Harry noticed a group of other students and what must have been their parents all huddled together outside the church as he and his ten companions approached from the road. Two tall, dark-haired men stood at the doors of the sanctuary, looking grim and upset as they prevented the group of visitors from entering.

Worried his own group would receive the same treatment, Harry wondered why they were being held back. The funeral had not been publicized, of course, but amongst those who truly cared about the transfiguration professor in life, the location and time had been easily procured.

It was only when Professor Dumbledore stepped forward to speak – when he argued Professor McGonagall's love for her students would stand in higher value than anything else to her – that the two tall brothers gave in. Their dull brown eyes closed in grief, the younger gripping the elder's shoulder in speechless pain. Those dark-haired men, graying where their beloved elder sister never had – and never would – finally nodded.

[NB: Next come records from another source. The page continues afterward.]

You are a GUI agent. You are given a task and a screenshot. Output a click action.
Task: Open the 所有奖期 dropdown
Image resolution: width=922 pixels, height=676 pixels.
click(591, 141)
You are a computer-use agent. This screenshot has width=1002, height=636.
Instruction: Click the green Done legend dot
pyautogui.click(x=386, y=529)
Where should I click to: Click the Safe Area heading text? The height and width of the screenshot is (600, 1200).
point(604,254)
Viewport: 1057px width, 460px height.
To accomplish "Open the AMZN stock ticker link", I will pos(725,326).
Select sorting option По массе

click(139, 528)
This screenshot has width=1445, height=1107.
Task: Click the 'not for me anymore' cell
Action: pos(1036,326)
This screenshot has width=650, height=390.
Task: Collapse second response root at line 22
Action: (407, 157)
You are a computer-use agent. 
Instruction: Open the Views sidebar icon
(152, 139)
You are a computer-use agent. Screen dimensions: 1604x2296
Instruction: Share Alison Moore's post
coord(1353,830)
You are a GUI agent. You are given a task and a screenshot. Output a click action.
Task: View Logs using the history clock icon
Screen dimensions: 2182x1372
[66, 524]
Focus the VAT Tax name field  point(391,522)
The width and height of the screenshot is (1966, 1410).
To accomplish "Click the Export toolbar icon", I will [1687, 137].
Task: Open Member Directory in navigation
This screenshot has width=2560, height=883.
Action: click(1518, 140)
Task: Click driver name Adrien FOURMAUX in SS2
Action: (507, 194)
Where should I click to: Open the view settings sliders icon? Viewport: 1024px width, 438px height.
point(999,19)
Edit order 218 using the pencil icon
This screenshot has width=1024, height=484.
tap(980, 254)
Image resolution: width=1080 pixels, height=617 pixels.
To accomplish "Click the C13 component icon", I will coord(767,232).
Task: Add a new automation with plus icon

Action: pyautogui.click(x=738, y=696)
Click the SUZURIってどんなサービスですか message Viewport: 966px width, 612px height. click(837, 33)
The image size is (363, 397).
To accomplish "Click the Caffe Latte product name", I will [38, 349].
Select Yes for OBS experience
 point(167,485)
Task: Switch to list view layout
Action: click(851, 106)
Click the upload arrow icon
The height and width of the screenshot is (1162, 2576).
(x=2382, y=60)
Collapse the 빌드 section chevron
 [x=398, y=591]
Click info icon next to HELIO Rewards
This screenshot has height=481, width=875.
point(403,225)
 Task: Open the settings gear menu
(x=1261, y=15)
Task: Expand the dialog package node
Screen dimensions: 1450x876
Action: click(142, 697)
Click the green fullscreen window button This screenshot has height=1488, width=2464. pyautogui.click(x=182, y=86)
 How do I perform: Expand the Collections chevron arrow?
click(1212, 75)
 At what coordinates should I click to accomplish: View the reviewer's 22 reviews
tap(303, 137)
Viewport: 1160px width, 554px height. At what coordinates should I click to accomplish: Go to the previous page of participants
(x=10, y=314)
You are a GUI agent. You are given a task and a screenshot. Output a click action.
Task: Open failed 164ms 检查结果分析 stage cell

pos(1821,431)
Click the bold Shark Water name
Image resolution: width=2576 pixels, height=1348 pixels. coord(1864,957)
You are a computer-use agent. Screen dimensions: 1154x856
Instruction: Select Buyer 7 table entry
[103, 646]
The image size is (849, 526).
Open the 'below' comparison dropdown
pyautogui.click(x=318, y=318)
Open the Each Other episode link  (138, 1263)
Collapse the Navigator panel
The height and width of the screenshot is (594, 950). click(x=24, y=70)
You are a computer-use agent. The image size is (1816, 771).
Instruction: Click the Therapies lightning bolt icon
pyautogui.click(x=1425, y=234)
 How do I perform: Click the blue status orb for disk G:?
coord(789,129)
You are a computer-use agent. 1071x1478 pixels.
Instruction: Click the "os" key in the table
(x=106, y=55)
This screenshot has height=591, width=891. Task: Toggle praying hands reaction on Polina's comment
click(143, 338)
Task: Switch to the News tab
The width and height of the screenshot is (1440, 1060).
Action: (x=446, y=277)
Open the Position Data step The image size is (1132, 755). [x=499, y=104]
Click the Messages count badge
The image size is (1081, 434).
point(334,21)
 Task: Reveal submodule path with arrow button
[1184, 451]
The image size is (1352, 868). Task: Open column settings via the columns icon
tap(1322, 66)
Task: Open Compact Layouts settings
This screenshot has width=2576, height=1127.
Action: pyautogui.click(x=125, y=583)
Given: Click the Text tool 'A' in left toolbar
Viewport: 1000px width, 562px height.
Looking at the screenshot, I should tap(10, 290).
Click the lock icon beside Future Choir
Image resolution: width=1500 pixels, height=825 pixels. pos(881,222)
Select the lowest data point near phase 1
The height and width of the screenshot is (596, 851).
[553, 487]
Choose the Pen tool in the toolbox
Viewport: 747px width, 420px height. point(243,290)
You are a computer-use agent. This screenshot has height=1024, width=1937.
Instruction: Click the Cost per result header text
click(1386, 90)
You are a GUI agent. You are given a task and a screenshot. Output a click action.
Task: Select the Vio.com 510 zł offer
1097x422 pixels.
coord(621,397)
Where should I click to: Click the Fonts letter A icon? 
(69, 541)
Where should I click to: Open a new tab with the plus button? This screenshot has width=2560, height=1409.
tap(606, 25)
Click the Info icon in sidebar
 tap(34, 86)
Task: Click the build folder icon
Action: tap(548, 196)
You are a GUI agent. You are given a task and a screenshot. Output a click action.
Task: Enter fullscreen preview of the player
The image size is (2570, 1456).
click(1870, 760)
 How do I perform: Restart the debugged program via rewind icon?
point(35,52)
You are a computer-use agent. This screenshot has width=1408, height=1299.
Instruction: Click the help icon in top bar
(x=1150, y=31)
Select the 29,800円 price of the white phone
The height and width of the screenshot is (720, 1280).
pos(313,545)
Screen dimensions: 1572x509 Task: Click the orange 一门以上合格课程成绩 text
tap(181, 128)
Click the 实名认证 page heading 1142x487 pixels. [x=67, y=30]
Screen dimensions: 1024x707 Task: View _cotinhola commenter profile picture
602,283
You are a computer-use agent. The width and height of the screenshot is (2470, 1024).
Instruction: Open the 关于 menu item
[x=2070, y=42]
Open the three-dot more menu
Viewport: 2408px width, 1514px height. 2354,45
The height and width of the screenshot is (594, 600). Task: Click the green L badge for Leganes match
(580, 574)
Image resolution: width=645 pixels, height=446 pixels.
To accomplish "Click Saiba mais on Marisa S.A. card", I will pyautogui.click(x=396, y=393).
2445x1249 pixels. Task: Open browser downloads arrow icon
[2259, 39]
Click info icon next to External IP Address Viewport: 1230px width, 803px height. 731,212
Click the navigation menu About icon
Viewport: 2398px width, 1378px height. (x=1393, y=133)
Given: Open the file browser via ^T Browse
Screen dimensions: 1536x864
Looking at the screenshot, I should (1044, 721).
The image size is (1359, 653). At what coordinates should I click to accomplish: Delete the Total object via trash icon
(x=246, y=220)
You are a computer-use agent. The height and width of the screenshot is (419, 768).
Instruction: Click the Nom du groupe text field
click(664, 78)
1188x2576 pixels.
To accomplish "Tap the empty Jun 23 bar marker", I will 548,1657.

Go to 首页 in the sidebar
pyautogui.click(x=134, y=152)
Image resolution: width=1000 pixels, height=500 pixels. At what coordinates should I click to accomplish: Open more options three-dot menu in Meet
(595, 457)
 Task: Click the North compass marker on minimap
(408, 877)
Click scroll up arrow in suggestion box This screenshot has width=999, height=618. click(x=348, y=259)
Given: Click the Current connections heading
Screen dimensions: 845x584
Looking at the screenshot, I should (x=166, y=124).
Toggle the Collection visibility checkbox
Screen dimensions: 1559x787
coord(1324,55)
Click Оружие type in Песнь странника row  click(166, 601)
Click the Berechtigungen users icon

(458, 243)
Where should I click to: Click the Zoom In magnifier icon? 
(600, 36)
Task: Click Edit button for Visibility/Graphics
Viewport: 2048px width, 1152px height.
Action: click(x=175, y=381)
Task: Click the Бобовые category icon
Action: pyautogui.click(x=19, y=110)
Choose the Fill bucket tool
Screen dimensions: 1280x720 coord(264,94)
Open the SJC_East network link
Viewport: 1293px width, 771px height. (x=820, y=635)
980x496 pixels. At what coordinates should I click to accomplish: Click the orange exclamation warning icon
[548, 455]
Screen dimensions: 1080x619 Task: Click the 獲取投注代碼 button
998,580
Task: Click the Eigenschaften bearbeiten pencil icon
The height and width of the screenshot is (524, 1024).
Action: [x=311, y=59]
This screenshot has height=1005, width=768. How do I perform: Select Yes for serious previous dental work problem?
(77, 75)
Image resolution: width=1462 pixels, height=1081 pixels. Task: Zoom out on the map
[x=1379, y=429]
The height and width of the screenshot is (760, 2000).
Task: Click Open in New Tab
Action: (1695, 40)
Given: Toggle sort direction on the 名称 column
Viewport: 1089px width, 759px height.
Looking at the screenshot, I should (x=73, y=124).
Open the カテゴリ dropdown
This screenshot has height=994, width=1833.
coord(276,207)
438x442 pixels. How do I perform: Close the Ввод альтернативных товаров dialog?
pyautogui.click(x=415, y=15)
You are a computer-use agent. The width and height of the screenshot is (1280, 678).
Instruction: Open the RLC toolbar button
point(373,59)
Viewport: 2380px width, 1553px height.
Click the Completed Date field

As asked by the family, Professor Dumbledore himself stood to offer words on behalf of his close friend and trusted ally. Harry learned things he never knew about his Head of House, things he hadn't even written on his parchment. Her great love for the Montrose Magpies, for instance, or the fact that her middle name was Alexandra, or the expensive chocolates she was too self-controlled and dignified to admit she secretly enjoyed.

Harry never knew that Minerva McGonagall was a Chaser on the Gryffindor team or that she became Captain in her last year of school. He didn't know she won an award for her study of transfiguration, or that she was a Hatstall nearly sorted into Ravenclaw. She was a prefect and Head Girl, of course, and the most outstanding student in her year.

More importantly than all of that, Harry learned by both experience and by stories told that his professor had always been an honest, upstanding woman who loved her students, her friends, and her family more than anything in the world.

Harry found himself wishing he had known Professor McGonagall better; that he had given her a chance to be more than a stern, unyielding barrier to his oftentimes wild, reckless behavior.

Watching a simple wooden casket lowered into the ground, his Head of House's once proud form laid to rest inside it, Harry felt numb.

Inside that silk-lined casket, nestled beside the emerald-clad arm of the first teacher who ever told Harry Potter he could be more than he believed of himself, there laid a roll of parchment – full of questions that had never been asked.


A/N: I'm literally holding a tissue to my eyes right now. Which is precisely why I had such a hard time putting it down the first time around! But I had to write it.